I need the lines below from the one with "The width and height of the screenshot is (836, 484)." down to the one with "Given: Open the バンディエラ display name" reproduced exactly, both ends included, and nothing else.

──────── Exercise data ────────

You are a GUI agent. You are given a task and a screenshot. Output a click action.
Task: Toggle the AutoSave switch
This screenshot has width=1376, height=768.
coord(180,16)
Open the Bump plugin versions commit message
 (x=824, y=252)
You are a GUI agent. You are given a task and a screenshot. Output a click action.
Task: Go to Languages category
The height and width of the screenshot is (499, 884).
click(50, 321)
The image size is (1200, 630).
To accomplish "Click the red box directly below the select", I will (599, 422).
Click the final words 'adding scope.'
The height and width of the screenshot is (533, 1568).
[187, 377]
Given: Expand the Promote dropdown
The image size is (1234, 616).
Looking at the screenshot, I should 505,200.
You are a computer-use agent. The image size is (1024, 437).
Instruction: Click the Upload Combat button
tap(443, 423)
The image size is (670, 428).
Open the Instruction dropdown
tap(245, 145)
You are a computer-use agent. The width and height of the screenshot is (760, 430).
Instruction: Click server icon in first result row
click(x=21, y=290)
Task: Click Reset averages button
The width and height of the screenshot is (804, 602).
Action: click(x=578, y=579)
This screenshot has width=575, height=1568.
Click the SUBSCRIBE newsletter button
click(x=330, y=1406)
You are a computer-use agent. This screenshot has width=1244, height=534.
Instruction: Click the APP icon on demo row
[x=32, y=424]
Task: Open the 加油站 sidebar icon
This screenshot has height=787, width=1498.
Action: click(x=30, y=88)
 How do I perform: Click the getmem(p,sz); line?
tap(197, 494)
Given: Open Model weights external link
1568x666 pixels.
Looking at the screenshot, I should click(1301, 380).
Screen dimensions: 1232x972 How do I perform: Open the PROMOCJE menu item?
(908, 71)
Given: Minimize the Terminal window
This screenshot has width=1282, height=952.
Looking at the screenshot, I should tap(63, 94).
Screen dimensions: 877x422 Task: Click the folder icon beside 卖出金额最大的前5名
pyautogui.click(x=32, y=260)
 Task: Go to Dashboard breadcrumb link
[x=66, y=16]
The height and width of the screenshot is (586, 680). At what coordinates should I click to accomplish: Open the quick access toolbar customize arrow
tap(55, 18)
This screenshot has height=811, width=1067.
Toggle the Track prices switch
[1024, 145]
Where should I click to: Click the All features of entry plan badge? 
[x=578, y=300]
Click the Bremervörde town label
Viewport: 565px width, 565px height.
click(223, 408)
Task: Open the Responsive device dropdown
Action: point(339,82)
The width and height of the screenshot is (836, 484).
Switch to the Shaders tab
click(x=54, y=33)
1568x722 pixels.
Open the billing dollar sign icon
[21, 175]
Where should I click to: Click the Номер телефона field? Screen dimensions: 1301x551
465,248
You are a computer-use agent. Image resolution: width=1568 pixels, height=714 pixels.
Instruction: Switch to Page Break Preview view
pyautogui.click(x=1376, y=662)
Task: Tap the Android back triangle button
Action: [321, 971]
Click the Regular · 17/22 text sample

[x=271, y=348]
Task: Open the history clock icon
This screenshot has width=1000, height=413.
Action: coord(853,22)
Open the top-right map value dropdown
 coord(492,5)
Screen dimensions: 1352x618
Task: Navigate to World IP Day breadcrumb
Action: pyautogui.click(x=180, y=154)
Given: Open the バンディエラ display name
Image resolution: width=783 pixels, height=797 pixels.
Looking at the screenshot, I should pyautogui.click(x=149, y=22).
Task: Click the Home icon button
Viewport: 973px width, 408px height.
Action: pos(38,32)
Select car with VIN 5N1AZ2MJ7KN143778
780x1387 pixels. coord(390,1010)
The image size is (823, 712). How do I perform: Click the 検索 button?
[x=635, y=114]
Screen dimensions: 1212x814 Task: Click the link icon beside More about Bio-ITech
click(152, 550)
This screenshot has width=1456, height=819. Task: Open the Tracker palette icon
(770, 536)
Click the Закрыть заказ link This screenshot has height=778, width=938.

────────

Task answer:
The width and height of the screenshot is (836, 484).
Switch to the Shaders tab
click(x=54, y=33)
1568x722 pixels.
Open the billing dollar sign icon
[21, 175]
Where should I click to: Click the Номер телефона field? Screen dimensions: 1301x551
465,248
You are a computer-use agent. Image resolution: width=1568 pixels, height=714 pixels.
Instruction: Switch to Page Break Preview view
pyautogui.click(x=1376, y=662)
Task: Tap the Android back triangle button
Action: [321, 971]
Click the Regular · 17/22 text sample

[x=271, y=348]
Task: Open the history clock icon
This screenshot has width=1000, height=413.
Action: coord(853,22)
Open the top-right map value dropdown
 coord(492,5)
Screen dimensions: 1352x618
Task: Navigate to World IP Day breadcrumb
Action: pyautogui.click(x=180, y=154)
Given: Open the バンディエラ display name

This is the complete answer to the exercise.